Présidentielle : Macky Sall va-t-il céder à la pression de Karim Wade ou couper la poire en deux ?
Aujourd’hui 22 février, rien n’est encore clair à
propos de la tenue du scrutin présidentiel qui devait initialement se
tenir ce 25 février, soit dans trois jours. Malgré les décisions du
Conseil constitutionnel, invalidant le report et maintenant la liste
définitive des 19 candidats à la suite du retrait de Rose Wardini, le
chef de l’Etat sortant campe sur son souhait d’appeler à des
concertations. En attendant de s’adresser aux Sénégalais à 19h, à
travers un entretien avec un groupe de médias, dont Seneweb, celui-ci
revient sur d’éventuelles options. En effet, tous s’accordent sur le
fait que le risque est bien réel d’aboutir, le 2 avril, à une
controverse juridique insoluble. D’un côté, Macky Sall n’aurait pas
encore de successeur désigné au suffrage universel au dernier jour de
son mandat. C’est pour cette raison que des membres de la coalition au
pouvoir invoquent à tort ou à raison l’article 36 de la Constitution qui
dispose que le président sortant reste en poste jusqu’à l’installation
de son successeur.
De
l’autre, la situation ne correspondrait ni à une situation de « vacance
» du pouvoir ni à un « empêchement » du président en fonction –deux
situations prévues par la charte fondamentale dans lesquelles l’intérim
doit être assuré par le président de l’Assemblée nationale.
Mais
au-delà de cet imbroglio autour de l’expiration du mandat du chef de
l’État, un autre scénario rend la situation encore plus confuse. Mais,
il se profile. Même si le camp présidentiel et jusqu’au chef de l’État
lui-même, nul ne s’est encore aventuré à préconiser de reprendre à zéro
le processus de sélection des candidatures, le feuilleton délétère qui
agite le Sénégal a été initié par Karim Wade et ses partisans sur la
base du constat suivant : tandis que le candidat du Parti démocratique
sénégalais (PDS) a vu sa candidature invalidée pour cause de double
nationalité, la candidate Rose Wardini, elle, a pu un temps figurer sur
la liste des 20 candidats retenus au terme du processus de sélection
malgré une double nationalité révélée a posteriori.
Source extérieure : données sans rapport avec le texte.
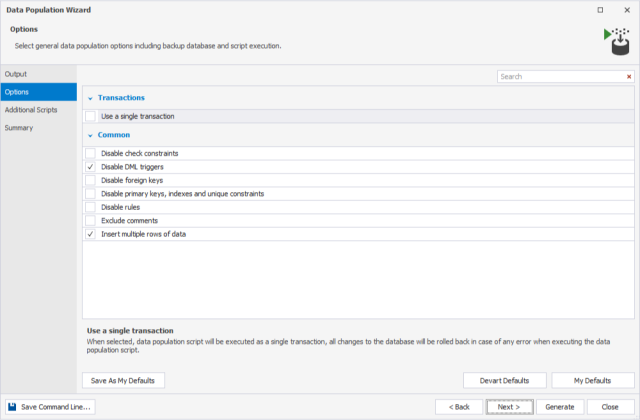Uncheck Disable DML triggers option
Image resolution: width=640 pixels, height=420 pixels.
click(91, 166)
Celle-ci a fait
connaître, le 19 février, sa décision de jeter l’éponge et pourtant le
nom de Karim Wade n’y figure toujours pas.
Mais
sa réponse ne s’est pas faite attendre. Le 20 février, c’est par un
communiqué du Front démocratique pour une élection inclusive (FDPEI),
une nouvelle plateforme réunissant autour de lui une quinzaine de petits
candidats recalés, que Karim Wade a posé ses revendications sur la
table. Et celles-ci sont sans ambiguïté. « Un autre scrutin présidentiel
et un autre processus électoral deviennent inévitables », assurent les
signataires, lesquels assènent que « la reprise du processus n’est pas
négociable », rappelle Jeune Afrique.
L’autre
fait qui risque de faire couler beaucoup d’encre, c’est qu’une reprise
intégrale du processus électoral impliquerait que les 19 candidatures
actuellement retenues deviendraient caduques. De l’autre côté, les
prétendants s’estimant spoliés en raison de l’invalidation de leurs
parrainages, les candidats retenus in fine et le candidat écarté pour
une prétendue double nationalité abandonnée trop tardivement seraient
désormais tous logés à la même enseigne.
Rouvrir le processus tout en maintenant les candidats retenus ?
Et
face à ces obstacles, d’autres voix se sont élevées pour prédire que le
président Sall n’exclurait pas de couper la poire en deux en décrétant
la réouverture du processus tout en maintenant la liste des candidats
retenus par les « Sept sages » du Conseil constitutionnel. C’est le cas
de Marwane Ben Yahmed, éditorialiste et directeur de publication de
« Jeune Afrique », qui a souligné que l’heure est à sauver l’essentiel : «
Organiser au plus vite la Présidentielle, dans les moins mauvaises
conditions et sortir par le haut ». De son avis, dans la tête du
président Macky Sall, son plan de sortie de crise est clair : « Mener
des concertations politiques afin de dégager un consensus autour des
règles du jeu du scrutin, organiser l’élection la plus inclusive
possible en conservant les vingt candidats validés par le Conseil, mais
en y ajoutant d’autres, revoir le système des parrainages en le limitant
à l’onction non plus des citoyens, mais des élus, promulguer une loi
d’amnistie afin d’apaiser les esprits, ce qui revient à libérer Ousmane
Sonko et Bassirou Diomaye Faye, jugés moins dangereux libres qu’en
prison où ils ont revêtu les habits de martyrs ». Reste maintenant à
savoir quelle sera l’attitude du Conseil constitutionnel ?
En
tout état de cause, les candidats à l’élection présidentielle du 25
février, regroupés autour d’un front (FC25), ont fait savoir qu’ils ne
l’entendaient pas de cette oreille. Dans leur dernier communiqué, ils
dénoncent « un sabotage en cours de l’élection présidentielle par Macky
Sall ». Constatant que, depuis la décision du Conseil constitutionnel
rendue le 15 février, « tout fonctionne au rythme de la mauvaise volonté
du président Macky Sall pour déclencher le processus de sa succession
inévitable », ce collectif « condamne fermement toute tentative de
retarder le processus électoral et de violer les droits légitimes des
candidats ».
Seuls
trois d’entre eux manquent à l’appel parmi les signataires du FC25 : le
Premier ministre de Macky Sall, Amadou Ba ; son prédécesseur, Mahammed
Boun Abdallah Dionne ; et celui qui était jusqu’à une date récente le
président du Conseil économique, social et environnemental, Idrissa
Seck, rappelle, de son côté, « JA ».